Given the complexity of the challenge and the potential rewards of overcoming it, it’s no surprise that protein folding has quickly become the acid test against which machine learning pioneers have sought to test their algorithms. However, even though DeepMind accelerated the simulation process through deep learning, the challenges are still significant: this is an extremely resource intensive algorithmic innovation. In contrast to other subnets, a single mining task can take hours.
Folding on the subnet
Despite the specificity of protein folding, participating in this subnet as either a miner or a validator does not require any background knowledge of molecular dynamics simulations. While there are algorithmic improvements that skilled miners can bring, the primary axis of competition is pure FLOPS. Thus, this is a specialized compute subnet.
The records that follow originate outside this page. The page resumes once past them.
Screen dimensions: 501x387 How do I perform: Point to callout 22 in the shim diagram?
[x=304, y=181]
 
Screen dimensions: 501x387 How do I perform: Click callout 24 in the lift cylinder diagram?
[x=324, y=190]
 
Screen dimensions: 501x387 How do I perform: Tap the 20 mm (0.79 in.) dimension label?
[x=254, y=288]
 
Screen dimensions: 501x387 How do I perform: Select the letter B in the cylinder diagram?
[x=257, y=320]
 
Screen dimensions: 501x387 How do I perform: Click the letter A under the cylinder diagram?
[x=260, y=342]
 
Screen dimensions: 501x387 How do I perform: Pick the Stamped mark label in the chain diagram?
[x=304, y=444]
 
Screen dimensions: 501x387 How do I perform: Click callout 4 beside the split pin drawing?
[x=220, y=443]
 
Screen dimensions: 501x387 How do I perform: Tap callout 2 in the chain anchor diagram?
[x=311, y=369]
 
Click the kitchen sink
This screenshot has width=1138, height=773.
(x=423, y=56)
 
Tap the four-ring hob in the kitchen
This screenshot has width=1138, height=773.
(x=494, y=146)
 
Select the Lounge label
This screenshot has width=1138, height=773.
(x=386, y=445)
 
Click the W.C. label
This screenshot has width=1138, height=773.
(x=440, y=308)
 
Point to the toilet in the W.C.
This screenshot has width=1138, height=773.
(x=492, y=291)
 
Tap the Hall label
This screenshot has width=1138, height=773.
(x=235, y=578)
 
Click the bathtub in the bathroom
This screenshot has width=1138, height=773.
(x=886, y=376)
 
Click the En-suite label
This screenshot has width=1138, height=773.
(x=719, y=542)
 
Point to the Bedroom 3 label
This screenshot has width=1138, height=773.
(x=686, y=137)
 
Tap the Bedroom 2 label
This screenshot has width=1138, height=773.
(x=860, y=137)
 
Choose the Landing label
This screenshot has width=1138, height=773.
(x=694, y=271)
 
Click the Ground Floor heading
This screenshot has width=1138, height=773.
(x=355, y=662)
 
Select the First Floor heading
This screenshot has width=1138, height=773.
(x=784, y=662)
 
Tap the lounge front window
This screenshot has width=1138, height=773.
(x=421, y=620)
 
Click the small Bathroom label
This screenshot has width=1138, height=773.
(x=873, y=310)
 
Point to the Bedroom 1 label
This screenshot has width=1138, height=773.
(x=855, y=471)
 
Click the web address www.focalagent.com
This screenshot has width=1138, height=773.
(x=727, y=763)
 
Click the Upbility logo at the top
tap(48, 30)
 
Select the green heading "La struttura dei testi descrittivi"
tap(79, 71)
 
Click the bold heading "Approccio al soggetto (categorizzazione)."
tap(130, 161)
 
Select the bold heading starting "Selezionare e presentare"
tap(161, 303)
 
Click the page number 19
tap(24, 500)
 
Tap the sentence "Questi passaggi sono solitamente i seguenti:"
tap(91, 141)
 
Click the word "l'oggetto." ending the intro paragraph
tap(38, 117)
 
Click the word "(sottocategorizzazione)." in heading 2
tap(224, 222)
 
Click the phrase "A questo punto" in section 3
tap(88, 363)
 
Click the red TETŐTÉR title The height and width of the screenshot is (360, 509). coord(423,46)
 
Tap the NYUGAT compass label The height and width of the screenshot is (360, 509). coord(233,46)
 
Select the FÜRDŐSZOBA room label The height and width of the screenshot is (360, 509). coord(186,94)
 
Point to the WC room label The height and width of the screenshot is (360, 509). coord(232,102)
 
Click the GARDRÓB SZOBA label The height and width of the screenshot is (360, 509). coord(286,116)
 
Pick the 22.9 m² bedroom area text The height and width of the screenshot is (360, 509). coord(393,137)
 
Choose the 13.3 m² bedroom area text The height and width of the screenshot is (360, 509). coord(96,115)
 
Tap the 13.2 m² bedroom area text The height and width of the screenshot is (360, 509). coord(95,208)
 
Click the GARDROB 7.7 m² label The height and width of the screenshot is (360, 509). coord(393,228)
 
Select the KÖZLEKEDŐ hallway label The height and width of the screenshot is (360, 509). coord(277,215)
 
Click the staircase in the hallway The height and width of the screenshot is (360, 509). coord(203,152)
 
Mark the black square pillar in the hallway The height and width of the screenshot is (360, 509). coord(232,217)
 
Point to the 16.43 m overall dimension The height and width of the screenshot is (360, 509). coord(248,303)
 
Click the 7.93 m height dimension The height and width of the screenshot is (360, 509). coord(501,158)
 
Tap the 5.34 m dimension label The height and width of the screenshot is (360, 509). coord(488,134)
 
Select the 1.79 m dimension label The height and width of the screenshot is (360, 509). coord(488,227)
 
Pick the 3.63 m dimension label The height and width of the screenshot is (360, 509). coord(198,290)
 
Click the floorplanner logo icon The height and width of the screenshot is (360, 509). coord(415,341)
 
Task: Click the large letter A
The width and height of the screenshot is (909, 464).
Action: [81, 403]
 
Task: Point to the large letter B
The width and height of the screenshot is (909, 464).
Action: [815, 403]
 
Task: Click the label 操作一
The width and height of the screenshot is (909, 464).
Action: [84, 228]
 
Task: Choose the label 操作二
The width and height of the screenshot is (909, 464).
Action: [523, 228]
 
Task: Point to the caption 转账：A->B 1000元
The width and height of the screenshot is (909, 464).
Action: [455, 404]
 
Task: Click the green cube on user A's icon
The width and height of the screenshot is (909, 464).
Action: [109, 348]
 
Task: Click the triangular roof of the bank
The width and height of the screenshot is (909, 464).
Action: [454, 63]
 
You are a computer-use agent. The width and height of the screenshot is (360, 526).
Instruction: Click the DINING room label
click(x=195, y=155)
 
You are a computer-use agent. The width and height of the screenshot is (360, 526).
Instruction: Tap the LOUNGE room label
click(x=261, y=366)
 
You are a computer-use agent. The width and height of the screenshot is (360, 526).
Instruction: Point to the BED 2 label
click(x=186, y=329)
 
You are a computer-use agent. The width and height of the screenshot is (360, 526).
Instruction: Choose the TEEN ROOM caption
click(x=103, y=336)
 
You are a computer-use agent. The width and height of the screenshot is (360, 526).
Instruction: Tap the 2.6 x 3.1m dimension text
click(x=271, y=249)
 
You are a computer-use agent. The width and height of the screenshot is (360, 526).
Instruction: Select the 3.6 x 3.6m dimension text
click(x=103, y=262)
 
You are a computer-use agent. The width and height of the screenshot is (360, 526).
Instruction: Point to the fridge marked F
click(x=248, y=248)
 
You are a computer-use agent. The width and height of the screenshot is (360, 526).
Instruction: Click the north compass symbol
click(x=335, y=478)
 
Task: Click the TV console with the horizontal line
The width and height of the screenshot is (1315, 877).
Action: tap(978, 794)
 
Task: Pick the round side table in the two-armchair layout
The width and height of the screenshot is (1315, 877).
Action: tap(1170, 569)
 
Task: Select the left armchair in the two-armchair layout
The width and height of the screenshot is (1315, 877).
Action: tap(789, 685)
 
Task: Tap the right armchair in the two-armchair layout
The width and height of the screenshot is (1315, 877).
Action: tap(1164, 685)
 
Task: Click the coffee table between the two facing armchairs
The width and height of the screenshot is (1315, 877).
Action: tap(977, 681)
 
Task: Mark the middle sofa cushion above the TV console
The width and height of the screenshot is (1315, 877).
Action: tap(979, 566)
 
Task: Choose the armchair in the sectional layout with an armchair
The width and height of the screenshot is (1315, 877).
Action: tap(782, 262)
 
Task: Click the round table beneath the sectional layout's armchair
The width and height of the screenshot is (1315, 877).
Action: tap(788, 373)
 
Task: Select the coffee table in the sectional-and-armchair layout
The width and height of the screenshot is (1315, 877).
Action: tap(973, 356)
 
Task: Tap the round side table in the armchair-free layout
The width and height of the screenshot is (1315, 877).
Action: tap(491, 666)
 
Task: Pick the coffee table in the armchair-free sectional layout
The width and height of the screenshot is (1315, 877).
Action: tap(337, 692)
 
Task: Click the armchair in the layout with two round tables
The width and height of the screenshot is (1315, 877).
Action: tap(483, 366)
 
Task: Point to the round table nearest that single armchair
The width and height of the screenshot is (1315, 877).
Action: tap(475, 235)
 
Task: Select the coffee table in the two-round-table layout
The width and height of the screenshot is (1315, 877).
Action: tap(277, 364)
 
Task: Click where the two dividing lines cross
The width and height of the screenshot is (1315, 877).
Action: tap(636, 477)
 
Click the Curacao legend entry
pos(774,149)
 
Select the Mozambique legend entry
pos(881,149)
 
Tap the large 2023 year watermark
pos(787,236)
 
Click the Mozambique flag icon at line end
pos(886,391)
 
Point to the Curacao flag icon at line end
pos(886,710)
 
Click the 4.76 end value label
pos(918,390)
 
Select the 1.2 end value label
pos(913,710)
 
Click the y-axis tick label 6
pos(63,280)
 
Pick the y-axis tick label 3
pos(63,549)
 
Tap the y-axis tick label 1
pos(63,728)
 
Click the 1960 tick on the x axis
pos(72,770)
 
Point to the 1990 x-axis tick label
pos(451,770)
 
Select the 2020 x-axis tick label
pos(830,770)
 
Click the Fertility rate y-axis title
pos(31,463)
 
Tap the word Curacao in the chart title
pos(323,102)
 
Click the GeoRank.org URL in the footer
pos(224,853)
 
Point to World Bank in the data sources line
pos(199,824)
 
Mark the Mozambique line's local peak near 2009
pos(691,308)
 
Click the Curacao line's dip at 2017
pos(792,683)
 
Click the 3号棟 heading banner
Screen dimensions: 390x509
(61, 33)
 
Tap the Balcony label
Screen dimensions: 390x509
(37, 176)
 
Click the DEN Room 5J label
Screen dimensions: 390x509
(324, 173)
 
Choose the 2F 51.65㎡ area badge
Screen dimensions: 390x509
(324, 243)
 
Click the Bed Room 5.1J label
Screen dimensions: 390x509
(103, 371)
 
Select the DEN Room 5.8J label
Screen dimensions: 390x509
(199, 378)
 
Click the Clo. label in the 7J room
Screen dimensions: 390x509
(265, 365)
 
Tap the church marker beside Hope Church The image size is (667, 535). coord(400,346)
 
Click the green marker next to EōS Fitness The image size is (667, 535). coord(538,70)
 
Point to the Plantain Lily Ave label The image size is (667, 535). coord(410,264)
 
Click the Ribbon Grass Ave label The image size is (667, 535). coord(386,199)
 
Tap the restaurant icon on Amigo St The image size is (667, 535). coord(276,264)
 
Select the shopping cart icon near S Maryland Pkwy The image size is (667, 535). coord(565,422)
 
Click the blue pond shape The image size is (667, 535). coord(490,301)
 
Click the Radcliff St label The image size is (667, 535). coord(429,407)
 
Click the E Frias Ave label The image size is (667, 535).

Moreover, the mechanics of the subnet are especially well-suited to this challenge. An ideal incentive mechanism defines an asymmetric workload between the validators and miners. The necessary proof of work (PoW) for the miners must require substantial effort and should be impossible to circumvent. On the other hand, the validation and rewarding process should benefit from some kind of privileged position or vantage point so that an objective score can be assigned without excess work. Put simply, rewarding should be objective and adversarially robust.
Protein folding is a textbook example of this kind of asymmetry; the molecular dynamics simulation involves long and arduous calculations which apply the laws of physics to the system over and over again until an optimized configuration is obtained. There are no reasonable shortcuts. While the process of simulation is exceedingly compute-intensive, the evaluation process is surprisingly straightforward. The reward given to the miners is based on the ‘energy’ of their protein configuration (or shape). The energy value compactly represents the overall quality of their result, and this value is precisely what is decreased over the course of a molecular dynamics simulation.
When the simulations finally converge, they produce the form of the proteins as they are observed in real physical contexts, and this form gives rise to their biological function. Thus, the miners provide utility by preparing ready-for-study proteins on demand.
From deep learning to a deep blue sky
We believe that in the future, Bittensor will become an essential tool for researchers around the world. At Macrocosmos, we are developing powerful and reusable tools which enable us to reformulate hard research problems - from energy minimization to matrix diagonalization and constrained optimizations - as efficient and robust incentive mechanisms. By building a subnet to solve for protein folding, we are taking a step towards a generally applicable framework for conducting research on physical systems. We call this project ‘deep blue sky’.
Protein folding is a notoriously difficult research problem. But that’s why we chose it: to demonstrate that Bittensor can tackle the worlds’ hardest research problems, and to motivate academics and universities to begin building research subnets. We’re working with researchers around the world, to help them to benefit from the immense computational resources that can be procured from decentralized networks. By bringing together their subject matter expertise with our incentive mechanism and Bittensor expertise, our goal is to build subnets which drive cutting edge research for the benefit of all of humanity.